Stored items from a collection
◆ ◆ ◆ ◆ ◆

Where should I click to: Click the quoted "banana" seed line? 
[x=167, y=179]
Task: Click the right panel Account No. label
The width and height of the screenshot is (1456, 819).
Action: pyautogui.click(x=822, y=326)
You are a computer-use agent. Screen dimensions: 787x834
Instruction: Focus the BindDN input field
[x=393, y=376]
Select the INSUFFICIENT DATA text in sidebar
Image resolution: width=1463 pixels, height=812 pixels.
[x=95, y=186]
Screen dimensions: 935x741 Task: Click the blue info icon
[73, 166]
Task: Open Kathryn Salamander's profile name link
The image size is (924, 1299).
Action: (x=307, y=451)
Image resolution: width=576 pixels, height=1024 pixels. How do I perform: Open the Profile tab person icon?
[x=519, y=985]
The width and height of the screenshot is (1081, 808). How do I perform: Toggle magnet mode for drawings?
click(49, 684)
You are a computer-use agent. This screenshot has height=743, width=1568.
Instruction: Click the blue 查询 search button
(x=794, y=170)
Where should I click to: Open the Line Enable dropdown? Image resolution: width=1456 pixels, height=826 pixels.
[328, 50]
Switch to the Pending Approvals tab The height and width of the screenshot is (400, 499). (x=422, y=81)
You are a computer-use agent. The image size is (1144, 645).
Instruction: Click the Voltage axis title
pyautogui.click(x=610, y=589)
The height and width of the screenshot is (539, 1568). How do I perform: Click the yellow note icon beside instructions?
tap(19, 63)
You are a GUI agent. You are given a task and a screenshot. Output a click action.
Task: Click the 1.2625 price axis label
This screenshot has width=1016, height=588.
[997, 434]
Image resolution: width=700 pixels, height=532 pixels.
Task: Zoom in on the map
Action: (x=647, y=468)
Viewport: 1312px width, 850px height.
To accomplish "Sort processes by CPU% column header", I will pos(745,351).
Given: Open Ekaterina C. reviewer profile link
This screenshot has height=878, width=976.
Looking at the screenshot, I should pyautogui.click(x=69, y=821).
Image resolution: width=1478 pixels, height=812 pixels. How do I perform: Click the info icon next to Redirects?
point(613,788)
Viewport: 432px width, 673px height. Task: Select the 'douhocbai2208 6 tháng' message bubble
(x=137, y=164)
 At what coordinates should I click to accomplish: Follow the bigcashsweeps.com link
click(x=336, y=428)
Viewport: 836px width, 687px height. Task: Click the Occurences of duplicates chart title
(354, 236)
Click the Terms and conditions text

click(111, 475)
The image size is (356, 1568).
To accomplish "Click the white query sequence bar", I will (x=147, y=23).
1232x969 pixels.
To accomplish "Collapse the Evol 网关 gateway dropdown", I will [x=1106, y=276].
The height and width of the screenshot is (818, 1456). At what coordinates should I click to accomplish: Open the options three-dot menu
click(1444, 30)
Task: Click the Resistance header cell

◆ ◆ ◆ ◆ ◆

-- What is being asked --
Return all of the items above verbatim, line for line, with no changes.

-- Written solution --
Where should I click to: Click the quoted "banana" seed line? 
[x=167, y=179]
Task: Click the right panel Account No. label
The width and height of the screenshot is (1456, 819).
Action: pyautogui.click(x=822, y=326)
You are a computer-use agent. Screen dimensions: 787x834
Instruction: Focus the BindDN input field
[x=393, y=376]
Select the INSUFFICIENT DATA text in sidebar
Image resolution: width=1463 pixels, height=812 pixels.
[x=95, y=186]
Screen dimensions: 935x741 Task: Click the blue info icon
[73, 166]
Task: Open Kathryn Salamander's profile name link
The image size is (924, 1299).
Action: (x=307, y=451)
Image resolution: width=576 pixels, height=1024 pixels. How do I perform: Open the Profile tab person icon?
[x=519, y=985]
The width and height of the screenshot is (1081, 808). How do I perform: Toggle magnet mode for drawings?
click(49, 684)
You are a computer-use agent. This screenshot has height=743, width=1568.
Instruction: Click the blue 查询 search button
(x=794, y=170)
Where should I click to: Open the Line Enable dropdown? Image resolution: width=1456 pixels, height=826 pixels.
[328, 50]
Switch to the Pending Approvals tab The height and width of the screenshot is (400, 499). (x=422, y=81)
You are a computer-use agent. The image size is (1144, 645).
Instruction: Click the Voltage axis title
pyautogui.click(x=610, y=589)
The height and width of the screenshot is (539, 1568). How do I perform: Click the yellow note icon beside instructions?
tap(19, 63)
You are a GUI agent. You are given a task and a screenshot. Output a click action.
Task: Click the 1.2625 price axis label
This screenshot has width=1016, height=588.
[997, 434]
Image resolution: width=700 pixels, height=532 pixels.
Task: Zoom in on the map
Action: (x=647, y=468)
Viewport: 1312px width, 850px height.
To accomplish "Sort processes by CPU% column header", I will pos(745,351).
Given: Open Ekaterina C. reviewer profile link
This screenshot has height=878, width=976.
Looking at the screenshot, I should pyautogui.click(x=69, y=821).
Image resolution: width=1478 pixels, height=812 pixels. How do I perform: Click the info icon next to Redirects?
point(613,788)
Viewport: 432px width, 673px height. Task: Select the 'douhocbai2208 6 tháng' message bubble
(x=137, y=164)
 At what coordinates should I click to accomplish: Follow the bigcashsweeps.com link
click(x=336, y=428)
Viewport: 836px width, 687px height. Task: Click the Occurences of duplicates chart title
(354, 236)
Click the Terms and conditions text

click(111, 475)
The image size is (356, 1568).
To accomplish "Click the white query sequence bar", I will (x=147, y=23).
1232x969 pixels.
To accomplish "Collapse the Evol 网关 gateway dropdown", I will [x=1106, y=276].
The height and width of the screenshot is (818, 1456). At what coordinates should I click to accomplish: Open the options three-dot menu
click(1444, 30)
Task: Click the Resistance header cell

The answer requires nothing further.